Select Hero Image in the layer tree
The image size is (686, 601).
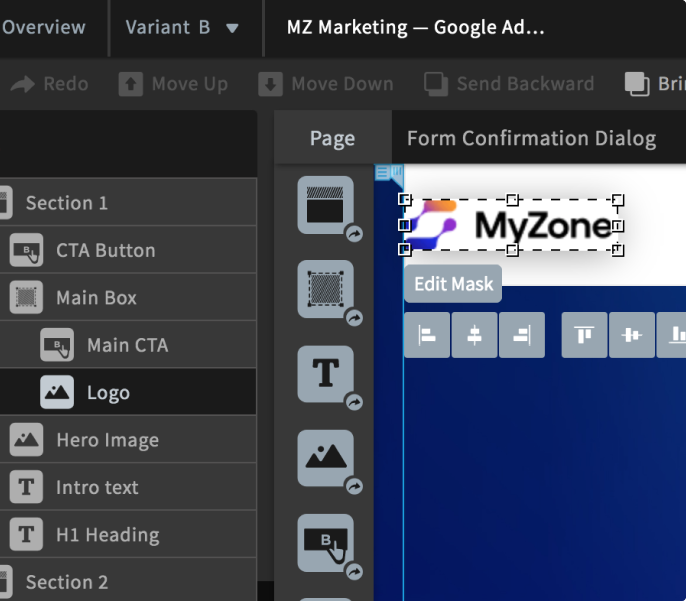pos(107,440)
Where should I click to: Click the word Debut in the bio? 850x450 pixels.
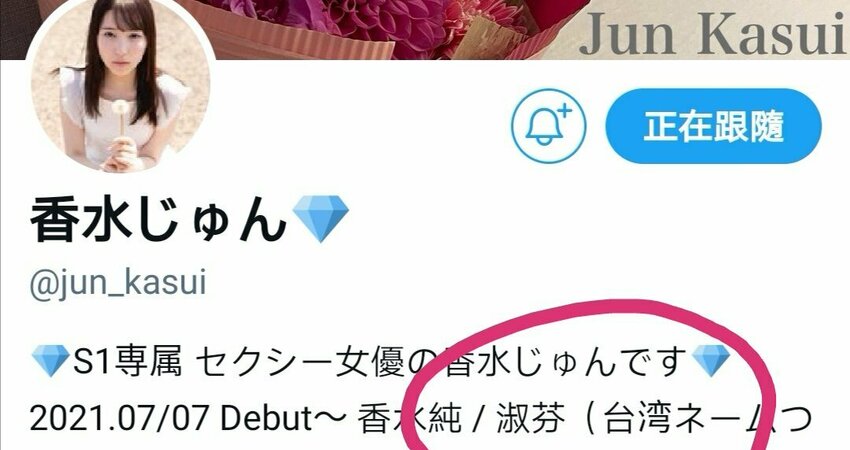pos(267,418)
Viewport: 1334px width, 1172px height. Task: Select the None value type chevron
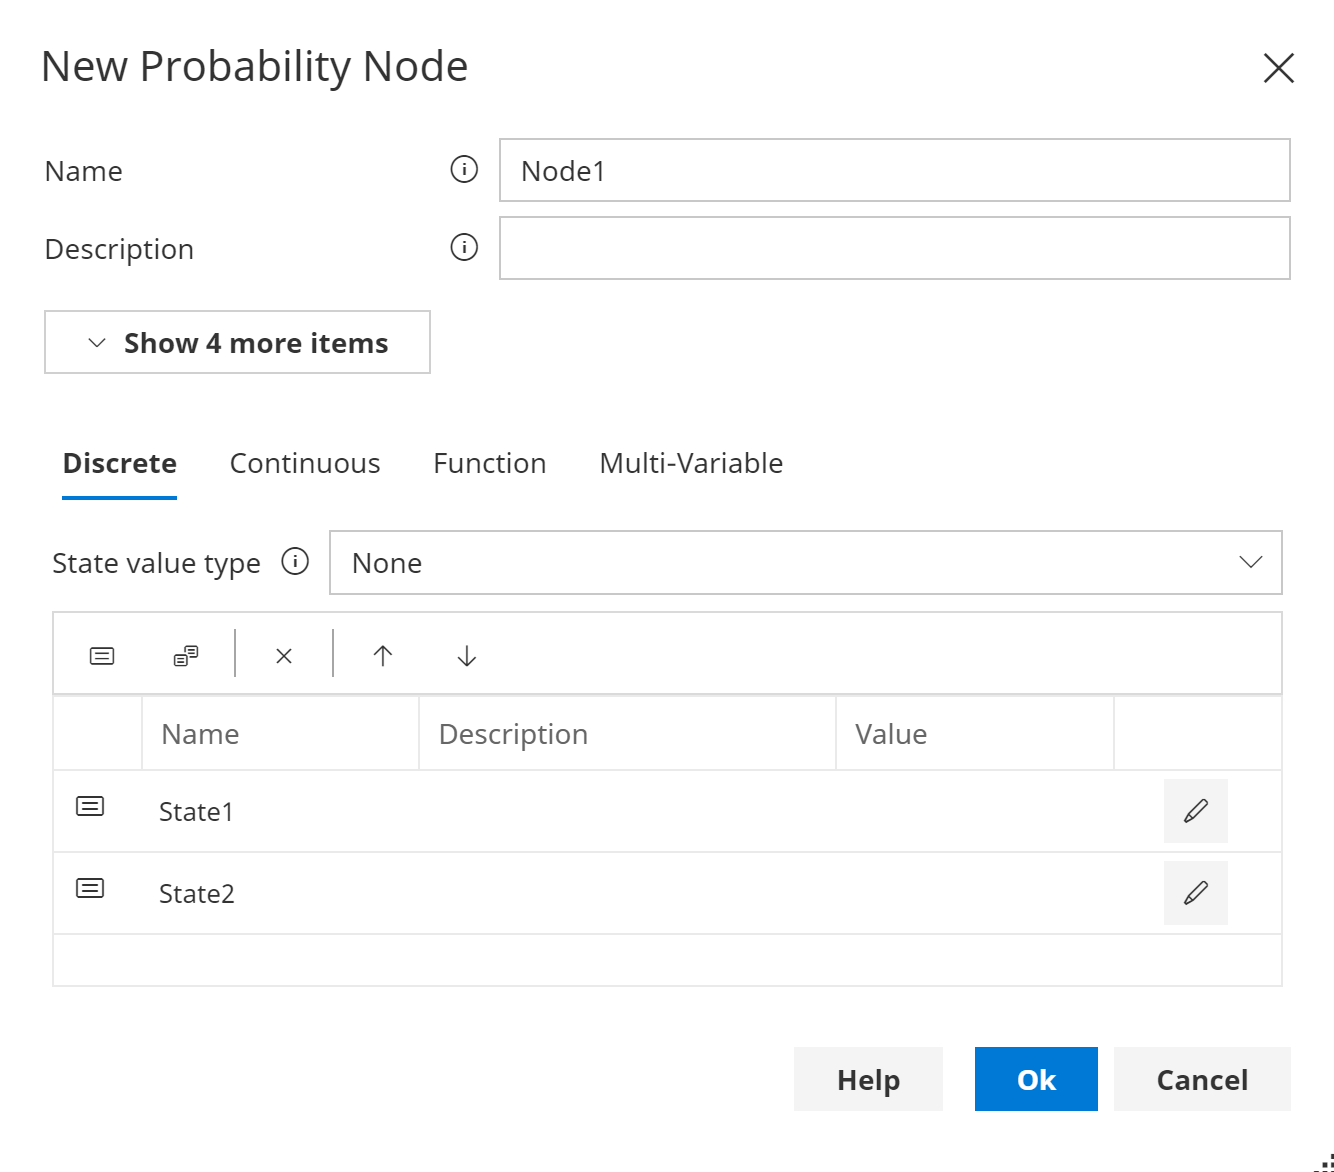[1251, 562]
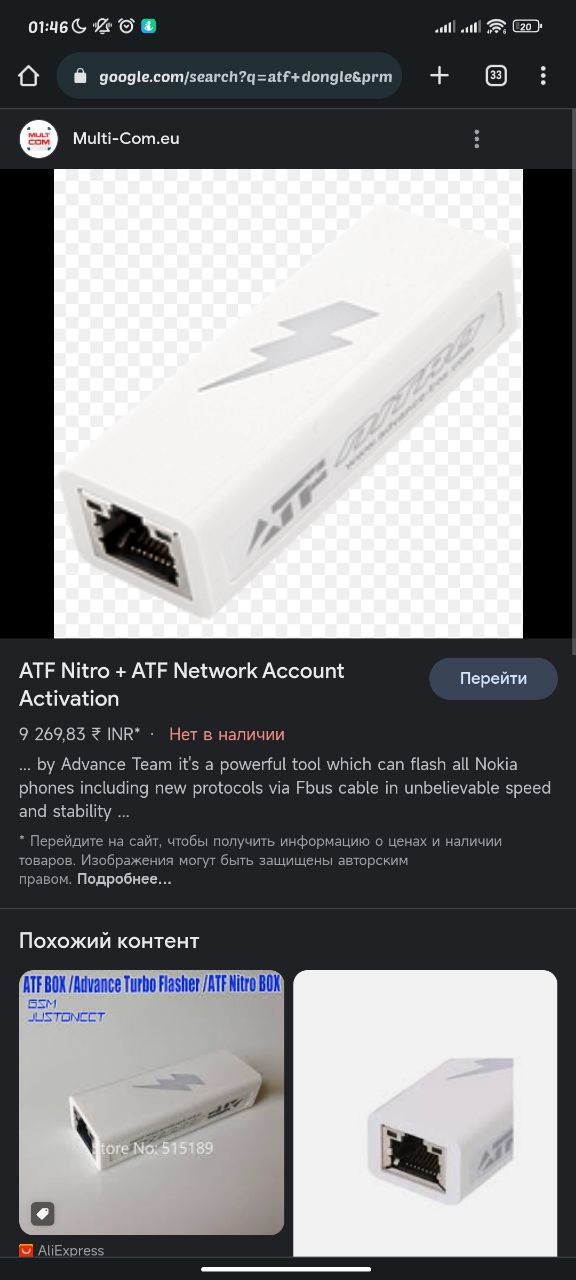Open Multi-Com.eu result options menu
This screenshot has width=576, height=1280.
(477, 139)
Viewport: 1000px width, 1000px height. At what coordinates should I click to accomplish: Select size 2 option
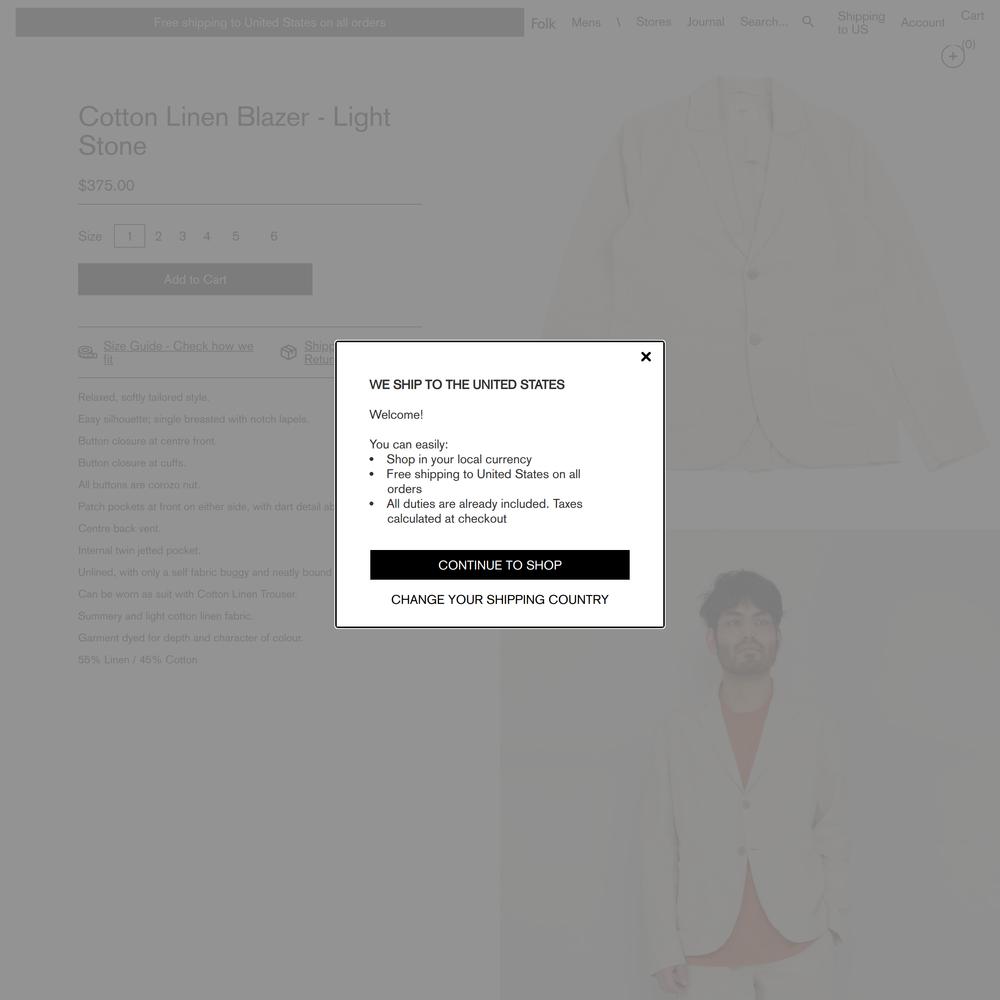158,236
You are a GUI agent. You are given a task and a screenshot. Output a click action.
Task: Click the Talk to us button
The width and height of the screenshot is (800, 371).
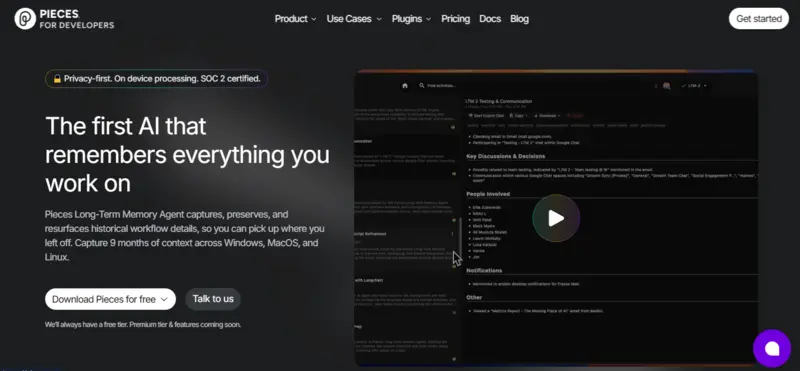[x=213, y=299]
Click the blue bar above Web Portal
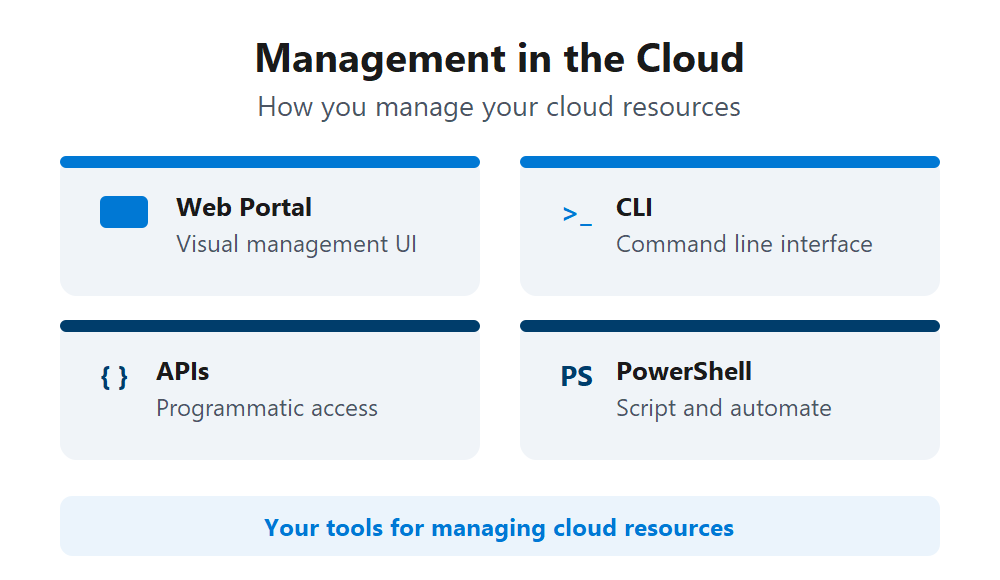The image size is (1000, 580). (270, 160)
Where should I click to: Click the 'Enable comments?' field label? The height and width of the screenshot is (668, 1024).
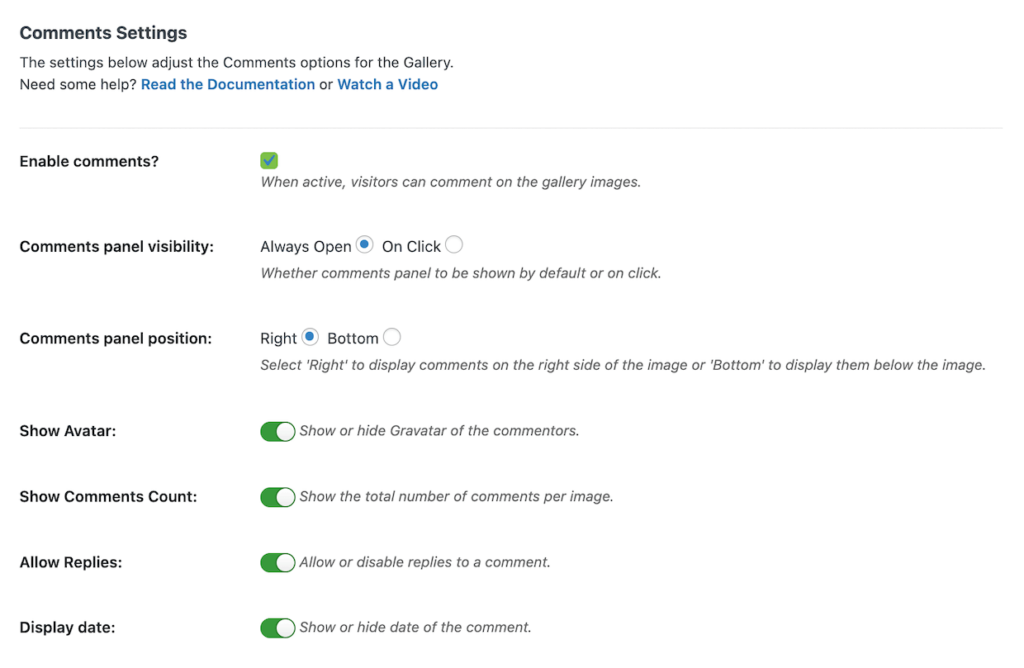[89, 161]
######
■ WORK TO COMPLETE ■
Skip every picture and transcribe the data above exactly.

■ EXERCISE RESULT ■
Select Hero Image in the layer tree
The image size is (686, 601).
pos(107,440)
Where should I click to: Click the word Debut in the bio? 850x450 pixels.
pos(267,418)
Viewport: 1334px width, 1172px height. Task: Select the None value type chevron
[1251, 562]
Open Multi-Com.eu result options menu
This screenshot has width=576, height=1280.
(477, 139)
Viewport: 1000px width, 1000px height. At what coordinates should I click to accomplish: Select size 2 option
158,236
You are a GUI agent. You are given a task and a screenshot. Output a click action.
Task: Click the Talk to us button
The width and height of the screenshot is (800, 371).
[x=213, y=299]
Click the blue bar above Web Portal
The image size is (1000, 580). (270, 160)
Where should I click to: Click the 'Enable comments?' field label? The height and width of the screenshot is (668, 1024).
[89, 161]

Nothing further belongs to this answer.